PASSAGE PROVIDED:
BEGIN

In Advent we celebrate the coming of the light. We hold our candles and watch as together they push back the darkness. But there was a time when there was no darkness–only glorious light.
Eve walked in that light.
Eve lived in the golden dawn of an infant world. She and Adam lived in a world with no sin, sickness, or sorrow. God walked with them in the garden. Everything she needed was provided for her; every day was a new journey of wonder and discovery.
There was no fear.
There was no shame.
And then she threw it all away.
“Now the serpent was more crafty than any of the wild animals the Lord God had made. He said to the woman, “Did God really say, ‘You must not eat from any tree in the garden’?” (Genesis 3:1).
It was an innocent sounding question with venom lurking beneath the surface, if only she had seen it. What kind of God would put his people in a garden filled with fruit and refuse to allow them to eat any of it? What else was there for them to eat? It would have been the act of a cruel sadist, not a loving and good Creator.

END

PROBLEM DESCRIPTION:
Please answer these questions from the passage on Eve, one per line:
1. According to the passage, what is celebrated in Advent?
2. Who walked with Eve and Adam in the garden?
3. Which Bible verse is cited for the serpent's question?
The records that follow have no connection to the passage on Eve.

Saved entries:
BEGIN

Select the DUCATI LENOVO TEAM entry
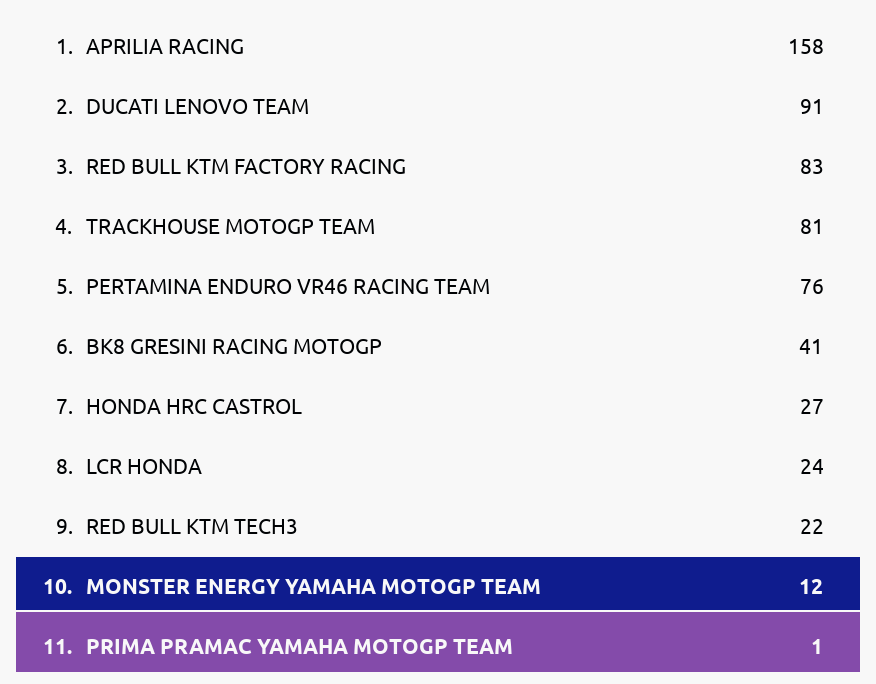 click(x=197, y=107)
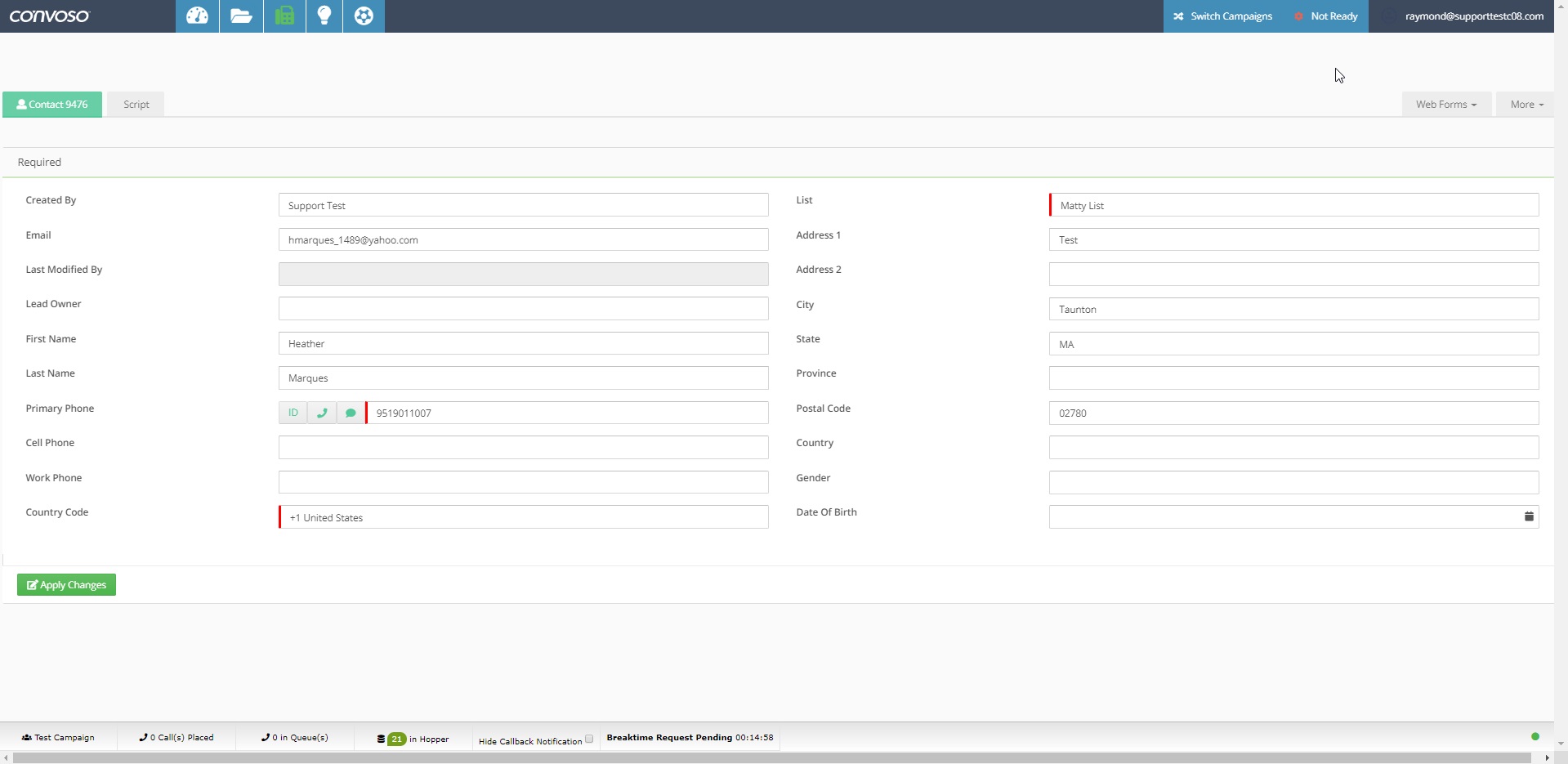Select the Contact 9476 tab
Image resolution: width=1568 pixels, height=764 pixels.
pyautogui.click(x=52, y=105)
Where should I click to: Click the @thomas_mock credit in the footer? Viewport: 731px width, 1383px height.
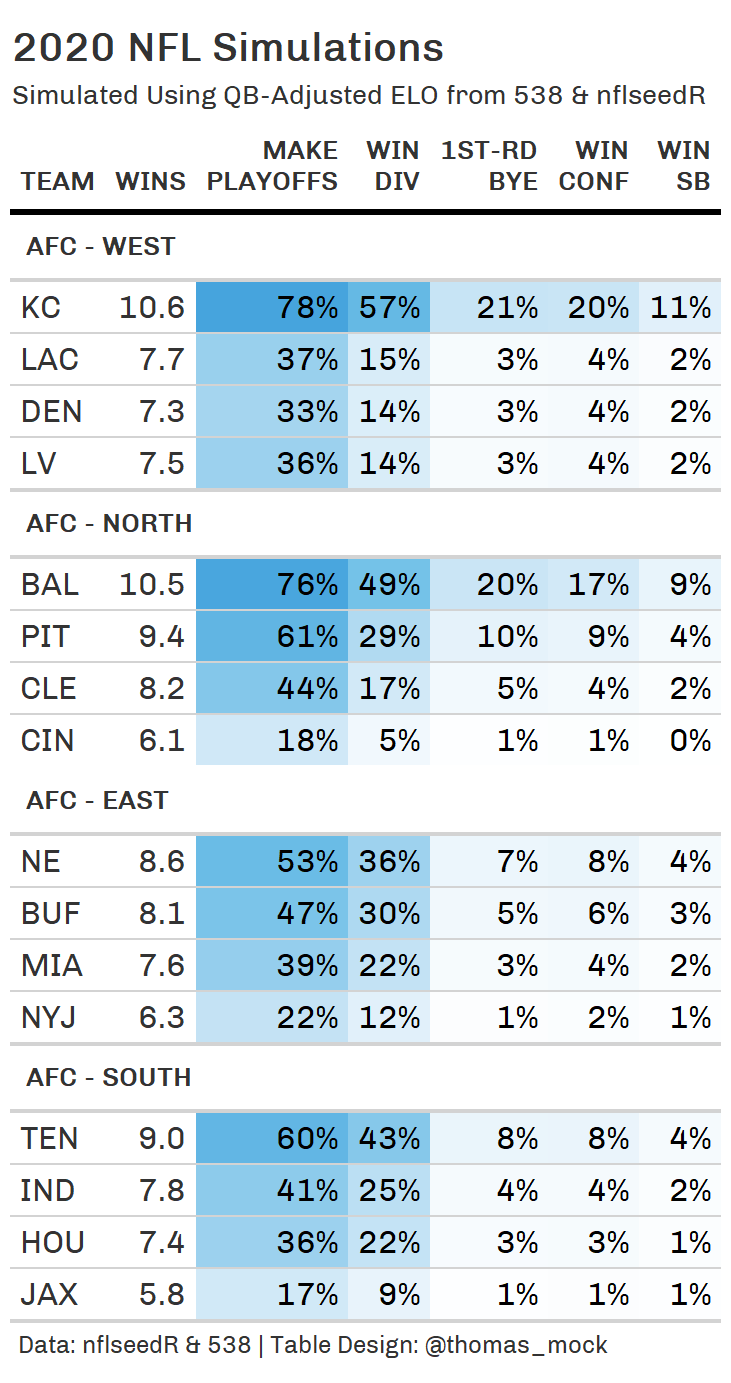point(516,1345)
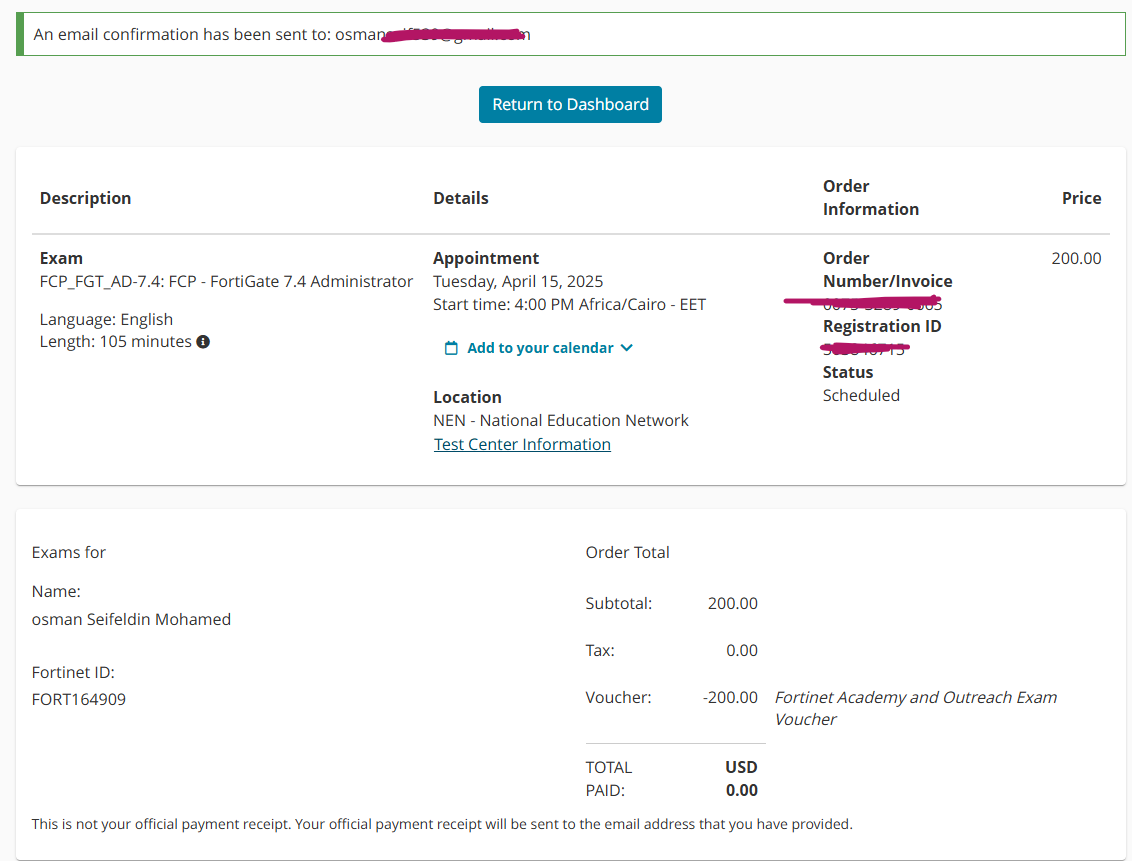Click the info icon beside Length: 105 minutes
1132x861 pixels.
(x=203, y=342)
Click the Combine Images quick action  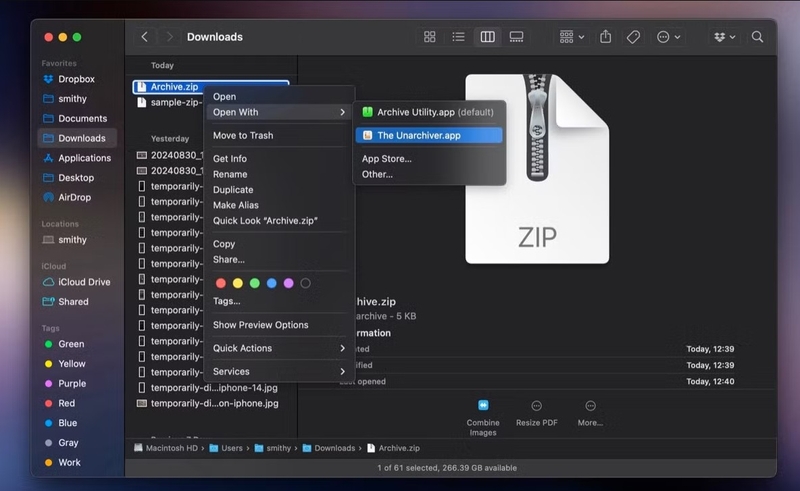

END

RESPONSE TO THE EXERCISE:
1. The coming of the light.
2. God.
3. Genesis 3:1.